Qui c’erano ovviamente già molte reti attive fra le varie università, era già abbastanza diffusa BITNET (Because It’s Time NETwork) basata su protocollo RSCS IBM che venne poi reso compatibile con il TCP-IP.

Ciò che ci sfugge oggi nel raccontare dell’arrivo di Internet in Italia, fu la totale mancanza di copertura mediatica, e la sottovalutazione dell’evento. Da una parte, l’Italia era concentrata sul disastro radioattivo di Černobyl’ avvenuto solo 4 giorni prima, dall’altra non si sarebbe mai potuto immaginare a cosa avrebbe portato quell’evento, e cosa sarebbe diventato Internet negli anni a venire.

Grazie alla caparbietà dell’ingegnere Luciano Lenzini e l’allora direttore del Cnuce Stefano Trumpy che guidarono questo progetto, l’Italia riuscì quindi con solo 3 anni di ritardo a collegarsi ad Internet.
L’italia fu infatti il quarto paese europeo a riuscire nell’impresa: un risultato niente male. Infatti gli unici backbone europei erano in Norvegia, nella Germania Ovest e nel Regno Unito.

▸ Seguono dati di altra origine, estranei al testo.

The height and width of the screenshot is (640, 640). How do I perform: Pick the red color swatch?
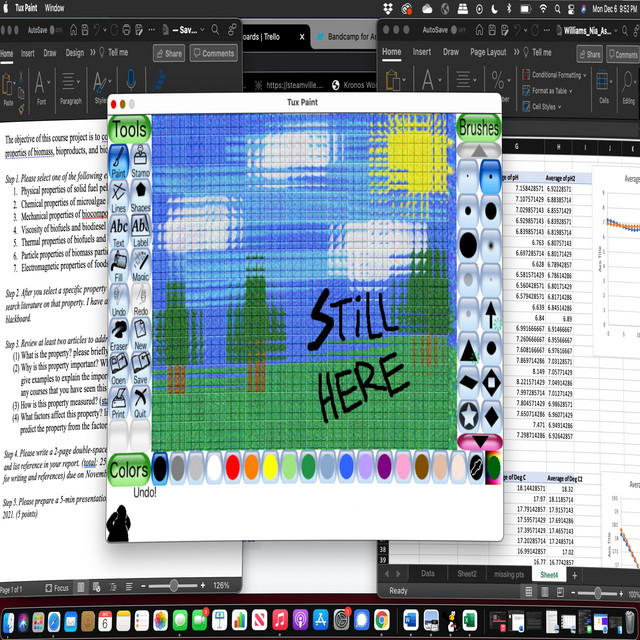pyautogui.click(x=233, y=466)
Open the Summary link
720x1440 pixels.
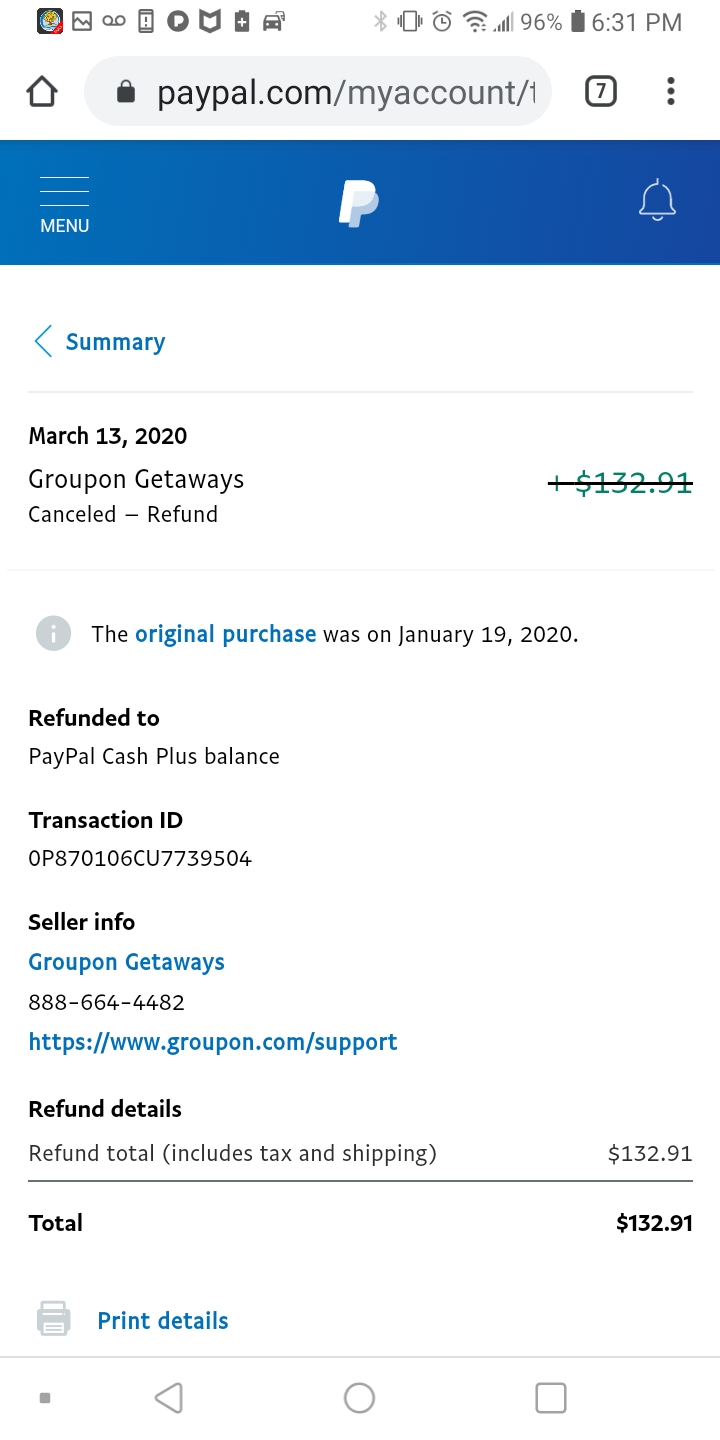[115, 342]
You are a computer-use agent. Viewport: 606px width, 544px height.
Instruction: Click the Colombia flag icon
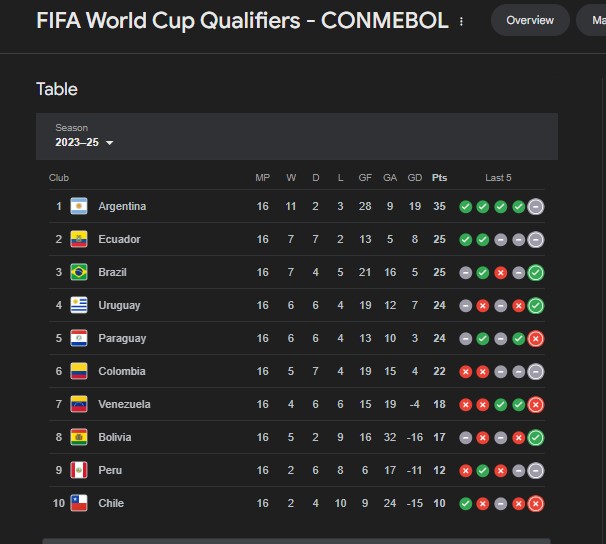(79, 372)
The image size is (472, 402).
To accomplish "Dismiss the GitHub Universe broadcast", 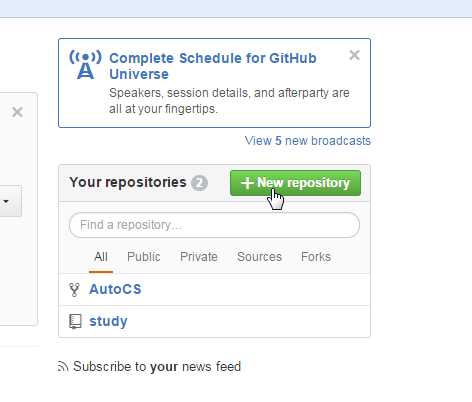I will click(354, 55).
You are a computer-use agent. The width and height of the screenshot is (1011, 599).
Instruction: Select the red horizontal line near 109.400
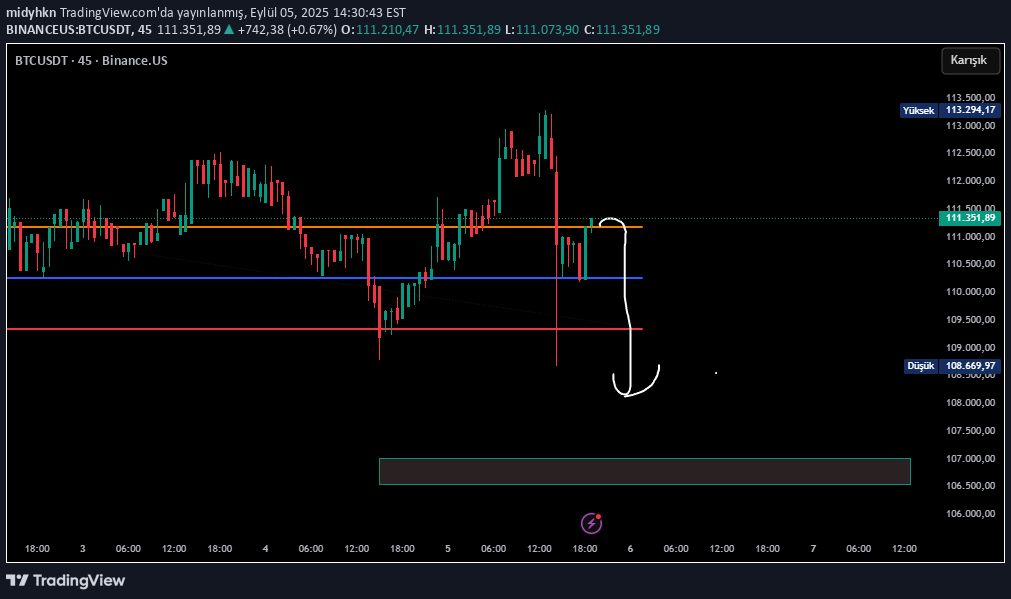200,328
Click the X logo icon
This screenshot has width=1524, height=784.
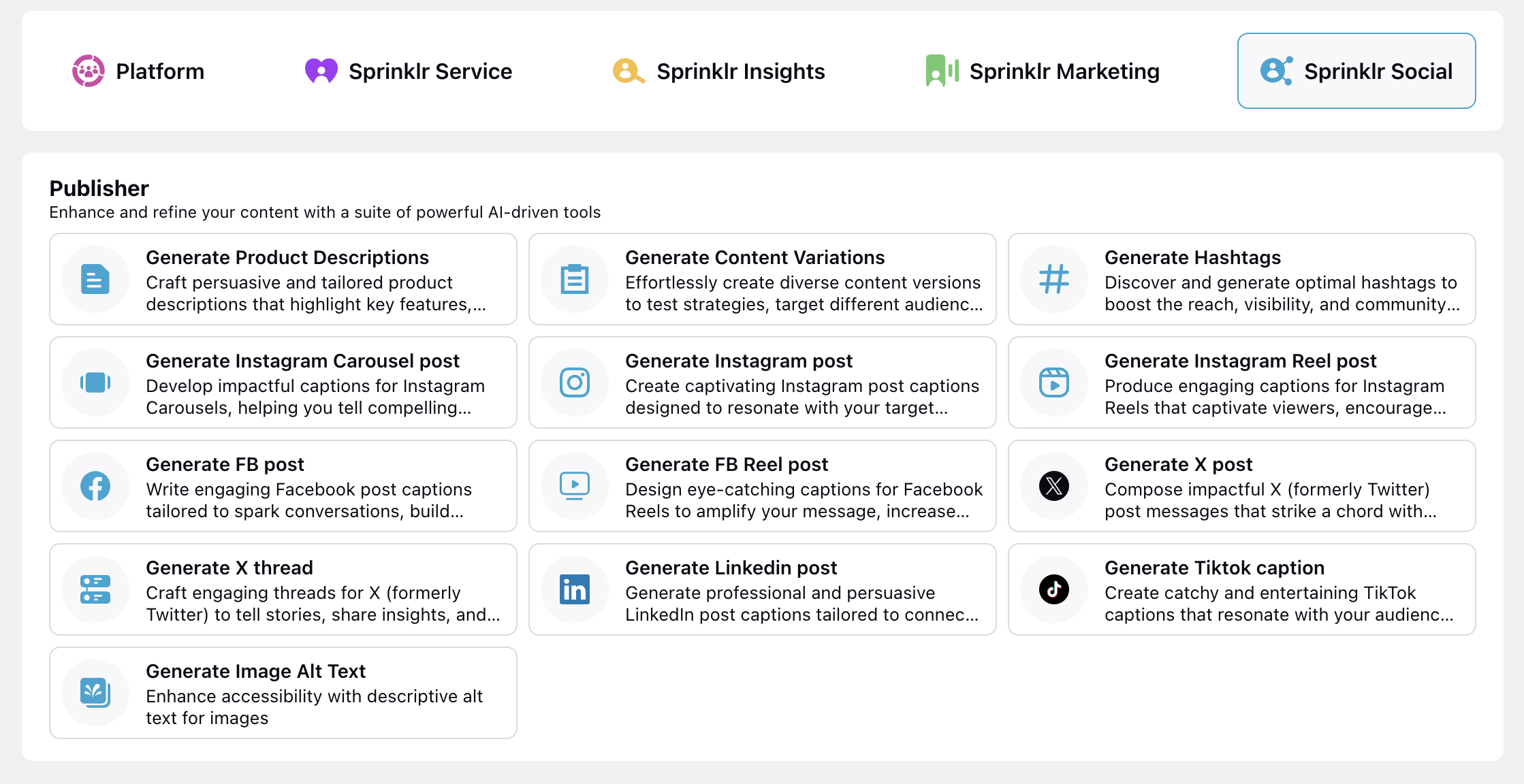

L’azzardato collegamento fu eseguito su una connessione a 64KB/s tra la sede del CNUCE a Pisa e quella di Telespazio, rimbalzando poi attraverso il satellite Intelsat V fino a Roaring Creek.

http e L’arrivo del web

Nel 1990 viene sviluppato il protocollo HTTP che rivoluzionerà per sempre l’utilizzo di Internet: se prima veniva utilizzato per inviare posta, file e per il controllo remoto, ora diventa navigabile, attraverso documenti di presentazione.
In contemporanea, nasce il linguaggio HTML utilizzato per creare queste pagine di presentazione.

Nel 1991 nasce in tutto e per tutto il web, e la rete inizia ad acquisire la notorietà che merita, anche tra i non addetti ai lavori. Con la nascita del Web iniziano a nascere i primi interessi per Internet, e lo sviluppo delle tecnologie necessarie alla connessione inizia ad incrementare a livelli esponenziali.

Nel 1993 arriva anche in Italia il primo browser web: Mosaic e… il CRS4 (Centro di ricerca, sviluppo e studi superiori in Sardegna) crea il primo sito web italiano, secondo in Europa.

Fino al 2000 gli utenti connessi crescono e diventano milioni. Napster, noto sito di filesharing, aiutò la crescita di Internet fornendo contenuti interessanti per il pubblico più vasto (molto spesso infrangendo il copyright). Con Napster nasce anche l’idea del Peer to Peer. 

Con l’arrivo dei Social Network gli utenti si moltiplicano sempre di più. Nel 2011 gli utenti di Internet sono ben 2 miliardi. Oggi, quasi 4 miliardi.